BRIEF
Repeat the following lines exactly as they appear.

INFORMATION GIVEN
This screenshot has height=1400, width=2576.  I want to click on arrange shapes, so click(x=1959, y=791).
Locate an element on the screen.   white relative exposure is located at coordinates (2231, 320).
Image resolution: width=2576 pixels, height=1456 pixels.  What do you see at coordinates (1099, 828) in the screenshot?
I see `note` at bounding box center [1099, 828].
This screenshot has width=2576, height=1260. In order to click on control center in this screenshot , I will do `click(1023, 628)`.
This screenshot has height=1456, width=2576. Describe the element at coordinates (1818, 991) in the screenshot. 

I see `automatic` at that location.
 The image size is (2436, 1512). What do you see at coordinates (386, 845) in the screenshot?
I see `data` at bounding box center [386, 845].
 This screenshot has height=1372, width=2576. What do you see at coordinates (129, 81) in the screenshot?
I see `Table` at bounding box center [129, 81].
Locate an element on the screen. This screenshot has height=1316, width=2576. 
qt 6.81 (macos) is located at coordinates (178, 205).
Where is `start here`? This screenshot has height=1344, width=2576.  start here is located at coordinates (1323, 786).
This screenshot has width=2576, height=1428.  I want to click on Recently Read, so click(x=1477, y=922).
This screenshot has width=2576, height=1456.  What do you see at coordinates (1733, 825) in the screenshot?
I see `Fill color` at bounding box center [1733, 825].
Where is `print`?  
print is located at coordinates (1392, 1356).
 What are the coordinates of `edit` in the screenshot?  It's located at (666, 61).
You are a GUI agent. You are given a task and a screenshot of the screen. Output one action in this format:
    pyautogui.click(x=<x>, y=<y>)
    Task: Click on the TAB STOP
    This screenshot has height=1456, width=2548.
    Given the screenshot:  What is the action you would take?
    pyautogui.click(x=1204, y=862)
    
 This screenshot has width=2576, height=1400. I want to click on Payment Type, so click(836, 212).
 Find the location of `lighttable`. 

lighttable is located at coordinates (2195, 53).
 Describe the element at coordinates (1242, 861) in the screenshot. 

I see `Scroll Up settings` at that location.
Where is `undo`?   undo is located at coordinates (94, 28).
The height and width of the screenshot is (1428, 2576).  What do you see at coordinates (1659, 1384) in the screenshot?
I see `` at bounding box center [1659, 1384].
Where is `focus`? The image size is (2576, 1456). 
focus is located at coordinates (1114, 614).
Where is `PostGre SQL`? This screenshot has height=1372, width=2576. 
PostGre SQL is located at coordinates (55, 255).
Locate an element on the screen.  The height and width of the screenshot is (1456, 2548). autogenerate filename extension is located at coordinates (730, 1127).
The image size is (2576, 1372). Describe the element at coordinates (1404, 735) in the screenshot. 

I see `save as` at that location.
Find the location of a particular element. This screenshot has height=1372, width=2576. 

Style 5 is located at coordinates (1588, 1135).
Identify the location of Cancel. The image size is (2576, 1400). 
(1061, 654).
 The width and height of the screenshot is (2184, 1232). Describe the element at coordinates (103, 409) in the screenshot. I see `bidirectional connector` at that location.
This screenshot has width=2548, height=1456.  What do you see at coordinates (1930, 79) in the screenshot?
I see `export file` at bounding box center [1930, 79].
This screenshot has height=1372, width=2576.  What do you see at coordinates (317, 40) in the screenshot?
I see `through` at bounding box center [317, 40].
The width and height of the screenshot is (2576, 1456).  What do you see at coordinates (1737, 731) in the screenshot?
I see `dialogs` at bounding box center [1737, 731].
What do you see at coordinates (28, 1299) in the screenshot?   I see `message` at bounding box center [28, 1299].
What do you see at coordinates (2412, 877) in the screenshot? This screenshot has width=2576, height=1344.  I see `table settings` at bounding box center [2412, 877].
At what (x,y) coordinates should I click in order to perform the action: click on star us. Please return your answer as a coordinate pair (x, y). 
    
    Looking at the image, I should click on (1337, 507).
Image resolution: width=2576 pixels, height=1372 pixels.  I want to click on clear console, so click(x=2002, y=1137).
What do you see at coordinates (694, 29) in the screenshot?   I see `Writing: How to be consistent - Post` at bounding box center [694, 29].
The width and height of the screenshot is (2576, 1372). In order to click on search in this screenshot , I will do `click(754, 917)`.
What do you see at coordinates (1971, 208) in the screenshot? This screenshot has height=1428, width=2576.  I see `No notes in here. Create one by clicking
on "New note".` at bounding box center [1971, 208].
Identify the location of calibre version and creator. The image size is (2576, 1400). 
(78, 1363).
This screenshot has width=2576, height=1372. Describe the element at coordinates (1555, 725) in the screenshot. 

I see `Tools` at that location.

SOLUTION BELOW
This screenshot has height=1400, width=2576.  I want to click on arrange shapes, so click(x=1959, y=791).
Locate an element on the screen.   white relative exposure is located at coordinates (2231, 320).
Image resolution: width=2576 pixels, height=1456 pixels.  What do you see at coordinates (1099, 828) in the screenshot?
I see `note` at bounding box center [1099, 828].
This screenshot has width=2576, height=1260. In order to click on control center in this screenshot , I will do `click(1023, 628)`.
This screenshot has height=1456, width=2576. Describe the element at coordinates (1818, 991) in the screenshot. 

I see `automatic` at that location.
 The image size is (2436, 1512). What do you see at coordinates (386, 845) in the screenshot?
I see `data` at bounding box center [386, 845].
 This screenshot has height=1372, width=2576. What do you see at coordinates (129, 81) in the screenshot?
I see `Table` at bounding box center [129, 81].
Locate an element on the screen. This screenshot has height=1316, width=2576. 
qt 6.81 (macos) is located at coordinates (178, 205).
Where is `start here`? This screenshot has height=1344, width=2576.  start here is located at coordinates (1323, 786).
This screenshot has width=2576, height=1428.  I want to click on Recently Read, so click(x=1477, y=922).
This screenshot has width=2576, height=1456.  What do you see at coordinates (1733, 825) in the screenshot?
I see `Fill color` at bounding box center [1733, 825].
Where is `print`?  
print is located at coordinates (1392, 1356).
 What are the coordinates of `edit` in the screenshot?  It's located at (666, 61).
You are a GUI agent. You are given a task and a screenshot of the screen. Output one action in this format:
    pyautogui.click(x=<x>, y=<y>)
    Task: Click on the TAB STOP
    This screenshot has height=1456, width=2548.
    Given the screenshot:  What is the action you would take?
    pyautogui.click(x=1204, y=862)
    
 This screenshot has width=2576, height=1400. I want to click on Payment Type, so click(836, 212).
 Find the location of `lighttable`. 

lighttable is located at coordinates (2195, 53).
 Describe the element at coordinates (1242, 861) in the screenshot. 

I see `Scroll Up settings` at that location.
Where is `undo`?   undo is located at coordinates (94, 28).
The height and width of the screenshot is (1428, 2576).  What do you see at coordinates (1659, 1384) in the screenshot?
I see `` at bounding box center [1659, 1384].
Where is `focus`? The image size is (2576, 1456). 
focus is located at coordinates (1114, 614).
Where is `PostGre SQL`? This screenshot has height=1372, width=2576. 
PostGre SQL is located at coordinates (55, 255).
Locate an element on the screen.  The height and width of the screenshot is (1456, 2548). autogenerate filename extension is located at coordinates (730, 1127).
The image size is (2576, 1372). Describe the element at coordinates (1404, 735) in the screenshot. 

I see `save as` at that location.
Find the location of a particular element. This screenshot has height=1372, width=2576. 

Style 5 is located at coordinates (1588, 1135).
Identify the location of Cancel. The image size is (2576, 1400). 
(1061, 654).
 The width and height of the screenshot is (2184, 1232). Describe the element at coordinates (103, 409) in the screenshot. I see `bidirectional connector` at that location.
This screenshot has width=2548, height=1456.  What do you see at coordinates (1930, 79) in the screenshot?
I see `export file` at bounding box center [1930, 79].
This screenshot has height=1372, width=2576.  What do you see at coordinates (317, 40) in the screenshot?
I see `through` at bounding box center [317, 40].
The width and height of the screenshot is (2576, 1456).  What do you see at coordinates (1737, 731) in the screenshot?
I see `dialogs` at bounding box center [1737, 731].
What do you see at coordinates (28, 1299) in the screenshot?   I see `message` at bounding box center [28, 1299].
What do you see at coordinates (2412, 877) in the screenshot? This screenshot has width=2576, height=1344.  I see `table settings` at bounding box center [2412, 877].
At what (x,y) coordinates should I click in order to perform the action: click on star us. Please return your answer as a coordinate pair (x, y). 
    
    Looking at the image, I should click on (1337, 507).
Image resolution: width=2576 pixels, height=1372 pixels.  I want to click on clear console, so click(x=2002, y=1137).
What do you see at coordinates (694, 29) in the screenshot?   I see `Writing: How to be consistent - Post` at bounding box center [694, 29].
The width and height of the screenshot is (2576, 1372). In order to click on search in this screenshot , I will do `click(754, 917)`.
What do you see at coordinates (1971, 208) in the screenshot? This screenshot has height=1428, width=2576.  I see `No notes in here. Create one by clicking
on "New note".` at bounding box center [1971, 208].
Identify the location of calibre version and creator. The image size is (2576, 1400). 
(78, 1363).
This screenshot has width=2576, height=1372. Describe the element at coordinates (1555, 725) in the screenshot. 

I see `Tools` at that location.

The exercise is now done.